Côté signature, l'article 1322-1 du Code civil admet la signature électronique dès lors qu'elle est liée à l'acte de manière indissociable, en garantit l'intégrité et identifie le signataire. Le règlement eIDAS distingue trois niveaux, et seule la signature qualifiée est présumée équivalente à la signature manuscrite : pour les deux autres, la fiabilité doit être démontrée par celui qui s'en prévaut.
Le choix emporte des conséquences d'archivage : un contrat signé électroniquement puis imprimé perd sa signature, et c'est le fichier d'origine qu'il faut conserver.
Définition
La signature manuscrite ne pose aucune difficulté de conservation : l'original papier subsiste et peut être produit. Sa faiblesse est ailleurs — elle se conteste par comparaison d'écritures.
La signature électronique qualifiée repose sur un certificat délivré par un prestataire inscrit sur une liste de confiance. C'est cette inscription, et non le nom de l'outil, qui produit la présomption.
Conditions d’exercice
Le procédé retenu détermine ce qu'il faudra démontrer le jour où la signature est contestée.
| Procédé | Effet | Ce qu'il faut conserver |
|---|---|---|
| Signature manuscrite | Preuve littérale ordinaire | L'original papier |
| Signature électronique qualifiée | Présomption d'équivalence avec la signature manuscrite | Le fichier signé, le certificat, la piste d'audit |
| Signature avancée | Valable, fiabilité à démontrer | Les mêmes éléments, avec les journaux d'authentification |
| Signature simple | Valable, fiabilité à démontrer | Tout élément établissant l'identité et le consentement |
| Contrat imprimé après signature électronique | Perte de la signature | Sans objet : conserver le fichier |
| Transmission électronique du contrat | Admise sous conditions | Le justificatif de transmission ou de réception |
Modalités pratiques
Le choix se fait avant la signature, car il conditionne ce qui sera archivé.

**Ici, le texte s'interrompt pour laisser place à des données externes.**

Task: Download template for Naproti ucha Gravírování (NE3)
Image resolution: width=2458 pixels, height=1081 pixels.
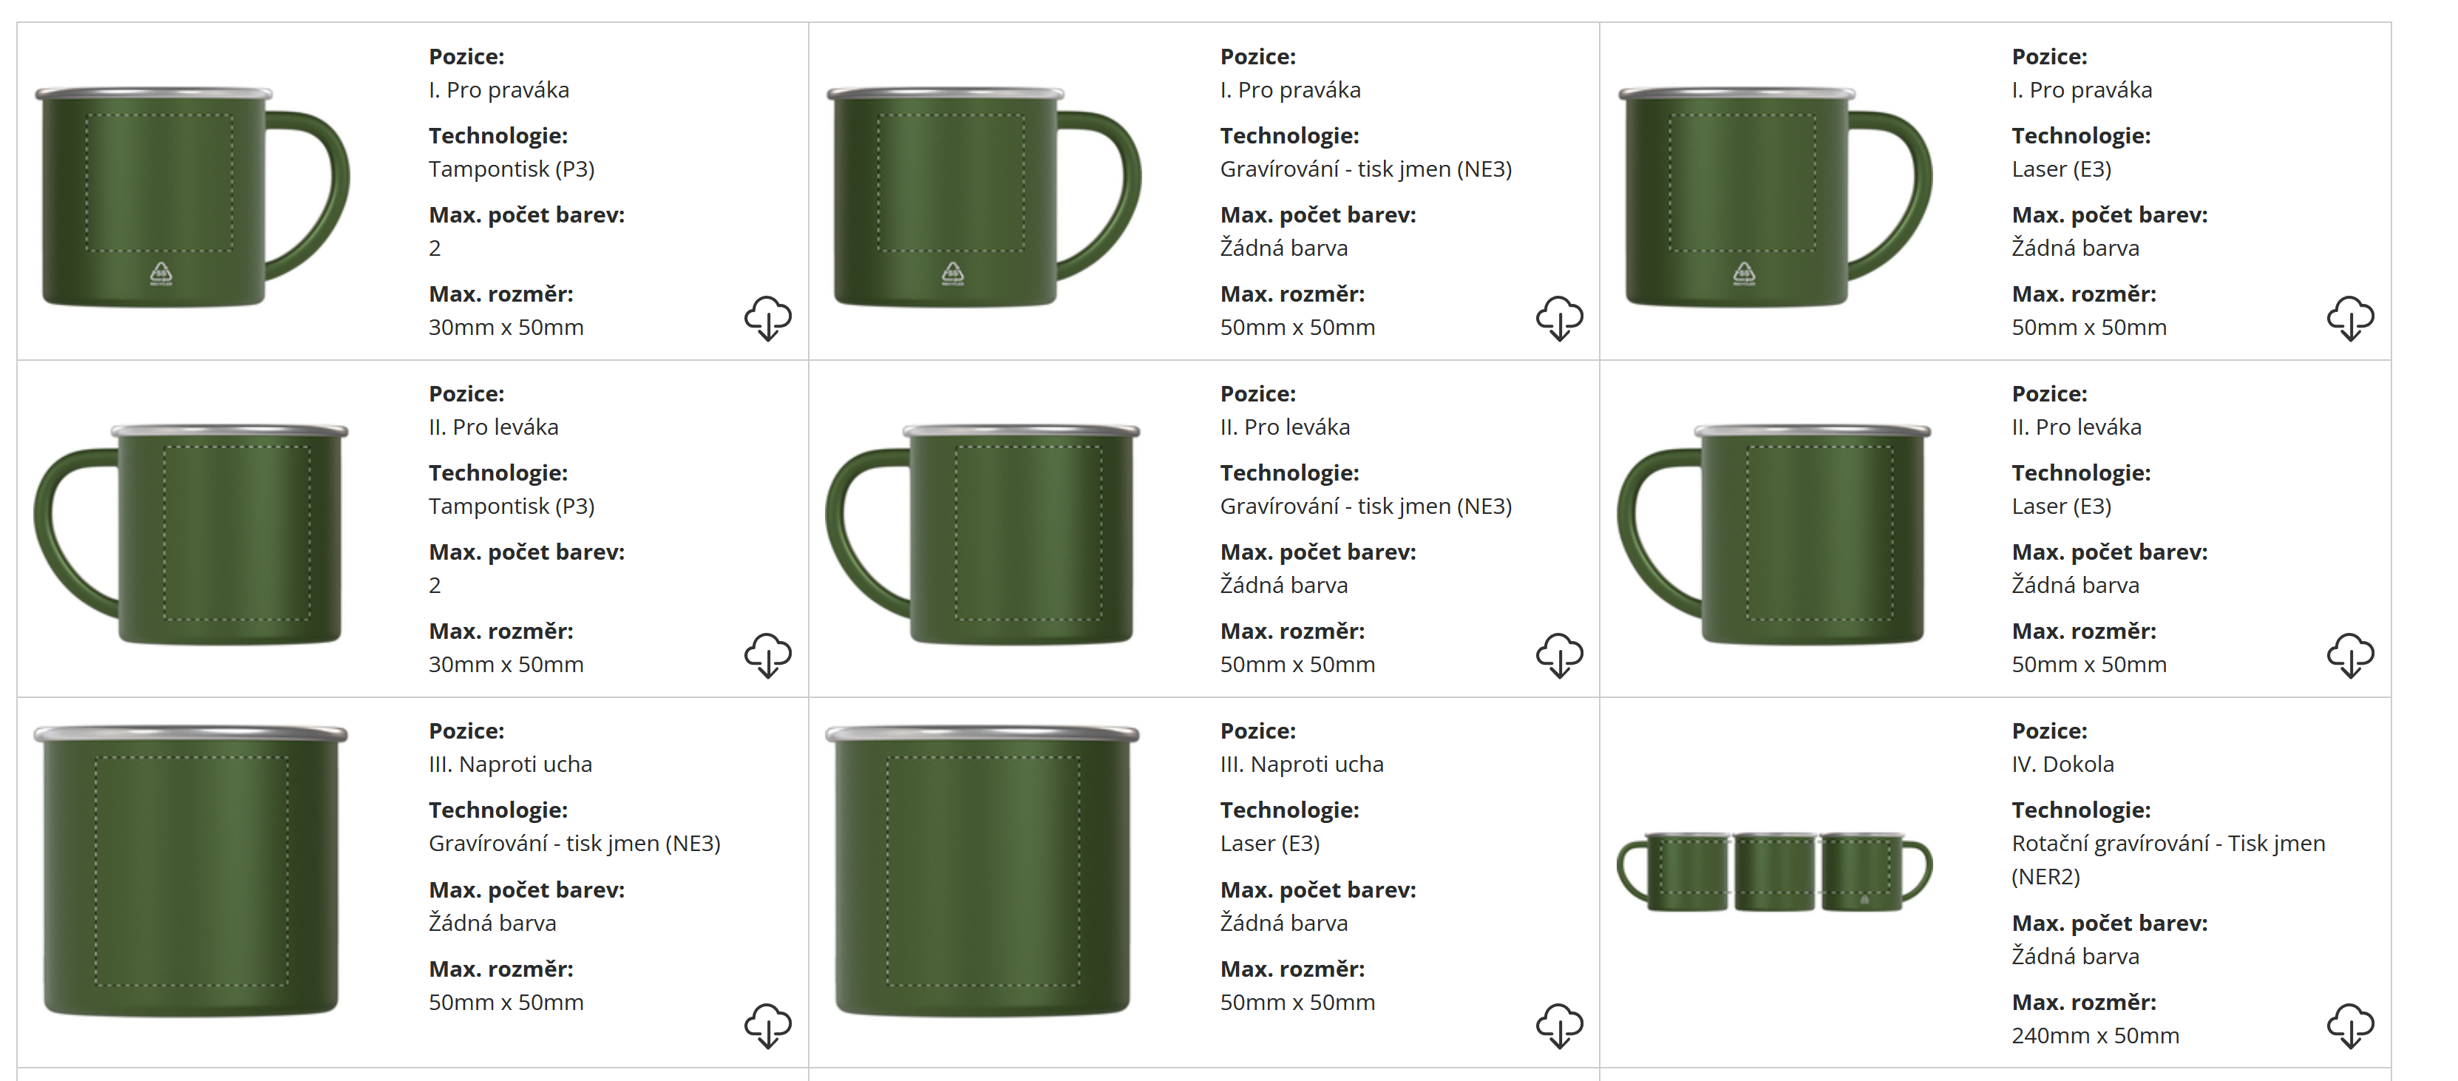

| Décision | Marche à suivre |
|---|---|
| Contrat, avenant, transaction | Privilégier la signature qualifiée ou le double exemplaire papier |
| Documents de gestion courante | Un niveau simple ou avancé suffit |
| Paramétrage de l'outil | Vérifier le niveau réellement produit : rarement le qualifié par défaut |
| Archivage | Conserver le fichier signé d'origine, jamais une impression |
| Piste d'audit | L'extraire et l'archiver avec le document, avant la fin du contrat de service |
| Refus du salarié | Prévoir le papier : nul n'est tenu de disposer d'un moyen électronique |
Pratiques et recommandations
Le paramétrage par défaut des plateformes produit rarement une signature qualifiée. L'entreprise croit disposer d'une présomption qu'elle n'a pas, et découvre l'écart le jour où un salarié conteste. Vérifier le niveau produit prend quelques minutes et change la charge de la preuve.
La piste d'audit se conserve avec le document, non chez le prestataire. Identité, méthode d'authentification, horodatages, adresse de connexion et étapes de validation ne restent pas indéfiniment accessibles en ligne : leur extraction fait partie de l'archivage.
La signature électronique ne règle pas la question du consentement. Un salarié peut toujours invoquer une erreur, un dol ou une violence, quel que soit le procédé employé : la technique sécurise l'imputation de l'acte, pas la validité de l'engagement.
Cadre juridique
| Référence | Objet |
|---|---|
| Article L.121-4, paragraphe (1) du Code du travail | Écrit en double exemplaire, transmission électronique sous conditions, justificatif conservé |
| Article 1322-1 du Code civil | Signature électronique : lien indissociable, intégrité, identification du signataire |
| Règlement (UE) 910/2014, article 25 | Équivalence de la signature qualifiée avec la signature manuscrite |
| Loi du 17 juillet 2020 | Désignation de l'ILNAS comme organe de contrôle des services de confiance |
| Article L.121-4, paragraphe (6) du Code du travail | Refus de signer l'écrit constatant le contrat : résiliation sans préavis ni indemnité |
Note
Aucun procédé n'est imposé, mais seule la signature qualifiée bénéficie d'une présomption d'équivalence. Archivez le fichier signé d'origine et sa piste d'audit : une impression détruit la signature électronique.